You might not always get a scheme (although you do in the affine case) but you always get an algebraic space. In the affine case, this just corresponds to the pullback in the category of rings.
Example 1: $X = \mathbb{A}^1$ glued to $Z = \bullet$ (one point) along $Y = \bullet, \bullet$ (two points) is a nodal curve.
Example 2: $X = \mathbb{A}^1$ glued to $Z = \bullet$ (one point) along $Y = \star = \text{Spec } k[x]/x^2$ a fuzzy point gives you a cuspidal curve.

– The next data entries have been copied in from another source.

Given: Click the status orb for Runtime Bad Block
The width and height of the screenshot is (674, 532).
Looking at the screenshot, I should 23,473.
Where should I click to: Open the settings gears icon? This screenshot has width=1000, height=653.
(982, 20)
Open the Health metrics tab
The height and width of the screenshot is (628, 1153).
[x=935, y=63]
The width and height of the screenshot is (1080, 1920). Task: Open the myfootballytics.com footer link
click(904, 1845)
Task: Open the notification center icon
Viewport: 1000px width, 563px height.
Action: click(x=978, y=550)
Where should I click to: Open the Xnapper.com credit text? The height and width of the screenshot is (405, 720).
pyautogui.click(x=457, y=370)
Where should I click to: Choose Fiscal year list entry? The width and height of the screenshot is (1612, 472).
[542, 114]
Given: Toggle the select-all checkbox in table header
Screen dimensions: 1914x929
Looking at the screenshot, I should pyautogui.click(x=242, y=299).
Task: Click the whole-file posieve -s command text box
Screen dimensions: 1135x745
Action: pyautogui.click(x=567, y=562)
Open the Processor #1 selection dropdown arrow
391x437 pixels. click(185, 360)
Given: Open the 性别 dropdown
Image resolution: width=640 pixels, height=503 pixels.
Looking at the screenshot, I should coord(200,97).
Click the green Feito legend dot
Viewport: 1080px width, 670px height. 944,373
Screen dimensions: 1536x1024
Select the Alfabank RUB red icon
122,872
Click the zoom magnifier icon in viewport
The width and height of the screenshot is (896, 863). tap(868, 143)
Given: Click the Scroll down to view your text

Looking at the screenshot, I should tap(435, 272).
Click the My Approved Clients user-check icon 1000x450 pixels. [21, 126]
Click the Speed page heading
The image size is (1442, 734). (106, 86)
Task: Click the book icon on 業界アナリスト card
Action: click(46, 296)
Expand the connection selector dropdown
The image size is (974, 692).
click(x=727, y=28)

Example 3: $X = \mathbb{A}^2$ glued to $Z = \mathbb{A}^1$ along one of the axes $Y = \mathbb{A}^1$ via the map $Y \to Z$ corresponding to $k[t^2] \subseteq k[t]$ gives you the pinch point / Whitney's umbrella = $\text{Spec } k[x^2, xy, y]$.
If I recall correctly, all non-normal varieties $W$ come about this way for some appropriate choice of normal $X$ (the normalization of $W$) and $Y$ and $Z$ (NOT UNIQUE). Roughly speaking, if you are given $W$ and want to construct $X, Y, Z$, do the following: Let $X$ be the normalization, let $Z$ be some sufficiently deep thickening of the non-normal locus of $X$ and let $Y$ be some appropriate pre-image scheme of $Z$ in $X$.
Edit: There is a proof available now HERE
Assuming this is true, you can see that all non-normal things are non-normal because they either have some points identified (as in 1 or 3) or some tangent space information killed / collapsed (as in example 2), or some combination of the two.